Where in the records does the word "Epson" appear? Copy each line that holds it.

(Records from a data collection)
###
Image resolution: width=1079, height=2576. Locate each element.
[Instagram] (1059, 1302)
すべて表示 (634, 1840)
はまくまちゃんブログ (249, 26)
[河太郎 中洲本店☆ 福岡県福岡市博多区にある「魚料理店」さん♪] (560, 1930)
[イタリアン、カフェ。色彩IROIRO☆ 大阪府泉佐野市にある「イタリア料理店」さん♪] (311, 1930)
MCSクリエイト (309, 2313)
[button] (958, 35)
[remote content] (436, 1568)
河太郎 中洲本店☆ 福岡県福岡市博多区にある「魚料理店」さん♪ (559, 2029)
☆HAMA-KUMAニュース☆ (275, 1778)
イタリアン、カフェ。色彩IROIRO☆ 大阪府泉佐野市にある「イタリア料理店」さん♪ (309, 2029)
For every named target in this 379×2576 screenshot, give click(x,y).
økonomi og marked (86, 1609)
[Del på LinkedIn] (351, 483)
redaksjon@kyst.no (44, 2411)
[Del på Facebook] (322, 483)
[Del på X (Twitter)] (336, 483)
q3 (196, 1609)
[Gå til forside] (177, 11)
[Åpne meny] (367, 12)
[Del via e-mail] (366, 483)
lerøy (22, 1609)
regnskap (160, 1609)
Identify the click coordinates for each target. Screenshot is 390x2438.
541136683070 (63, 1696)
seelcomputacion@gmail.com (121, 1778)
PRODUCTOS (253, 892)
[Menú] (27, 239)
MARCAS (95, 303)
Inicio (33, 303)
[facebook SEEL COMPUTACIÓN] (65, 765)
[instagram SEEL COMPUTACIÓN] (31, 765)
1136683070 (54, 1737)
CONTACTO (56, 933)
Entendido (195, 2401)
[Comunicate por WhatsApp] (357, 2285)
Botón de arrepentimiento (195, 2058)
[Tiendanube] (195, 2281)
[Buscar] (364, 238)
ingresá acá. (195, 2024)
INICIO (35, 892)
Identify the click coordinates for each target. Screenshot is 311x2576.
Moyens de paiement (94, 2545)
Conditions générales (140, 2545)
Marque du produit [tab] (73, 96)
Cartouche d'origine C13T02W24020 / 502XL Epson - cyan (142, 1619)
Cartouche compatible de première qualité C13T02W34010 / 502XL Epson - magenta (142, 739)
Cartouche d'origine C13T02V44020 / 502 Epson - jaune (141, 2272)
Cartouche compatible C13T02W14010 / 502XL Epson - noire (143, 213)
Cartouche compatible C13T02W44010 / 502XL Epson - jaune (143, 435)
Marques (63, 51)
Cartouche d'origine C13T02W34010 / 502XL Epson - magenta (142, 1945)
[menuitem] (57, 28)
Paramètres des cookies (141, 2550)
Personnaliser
###
**Response below:**
Cartouche d'origine C13T02W24020 / 502XL Epson - cyan (142, 1619)
Cartouche compatible de première qualité C13T02W34010 / 502XL Epson - magenta (142, 739)
Cartouche d'origine C13T02V44020 / 502 Epson - jaune (141, 2272)
Cartouche compatible C13T02W14010 / 502XL Epson - noire (143, 213)
Cartouche compatible C13T02W44010 / 502XL Epson - jaune (143, 435)
Cartouche d'origine C13T02W34010 / 502XL Epson - magenta (142, 1945)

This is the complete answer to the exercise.